Jacob crouched in wolf form and watched, only his sharp eyes moving over the dark shadows. When he'd first phased, he would burn through his wolf's limited patience like he burned through calories. But failure had taught them both that hunting was more than sheer muscle against muscle. Hunting was a game. His mind was as powerful a tool as his body and bones, and when he used both, he always won. Tonight he needed to win.
He would wait until the leech grew impatient. He knew it scented him, growing overconfident because he was alone. They'd danced back and forth for weeks, exchanging moves like a long game of chess, each decision a calculated step towards survival or death. If his wolf could smile, it would've. This hunt, this game, was everything he was built to do. Without it, he would've been lost. A wolf without a pack or a purpose is nothing. He didn't have a pack, so he'd carved out a purpose for himself in the Canadian wilderness. Hunting vampires alone was risky or stupid or both, but he didn't have a choice.
"You always have a choice," Billy had yelled at him, the day before everything fell apart with Bella. His father threw a rolled up newspaper at his head with alarming accuracy. "You'll hate yourself if you don't give this everything you've got."
"I'm trying, you ass," Jacob had growled. "I've tried everything. You don't understand—"
"You're still alive." Billy picked up his shoe, "You're still breathing, son. So try harder."
"If this is what she wants,"
"Is it, Jacob?" His father had demanded. "Is this really what she wants?"
"She said—"
"Today?"
"I'm trying to let her go!" Jacob snatched the shoe his dad threw at him from the air. "I'm trying to be the better man here."
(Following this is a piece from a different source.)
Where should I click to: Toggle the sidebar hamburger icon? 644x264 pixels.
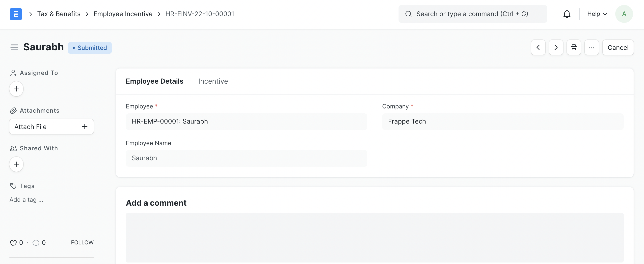14,47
"How? By giving up and letting those monsters turn her into one of them?"
"Why the hell do you even care?"
"Because you care." His father's face had turned more serious than he'd ever seen it. "And that's enough for me." It was the closest his father had ever come to saying 'I love you' since Sarah Black had died, and Jacob winced as if he'd hit him. "You can let her die or you can fight like hell."
Billy was right and they both knew it. His wolf would rather fight and die, than to let them take her.
Jake.
Tonight, the wolf and the man both needed a fight they had a chance of winning. His wolf lay perfectly still, ready. Waiting. The slinking shadow slid down the trunk of a large pine. There was no sound when it landed on the ground, not even to his sensitive wolf ears. If he hadn't been looking for it, the movement would've been lost in the soft shadows of the night. But the night world belonged to him.
black responds.
The wolf shifted his hind legs, just enough to let the wind catch his scent and carry it towards his quarry. The cold figure's head snapped towards the wolf's cover. The night seemed to sink into a growing silence, as if the forest took a collective breath and held it, before the wolf exploded forward, at the same moment the vampire shot off into the darkness like a bullet from a gun.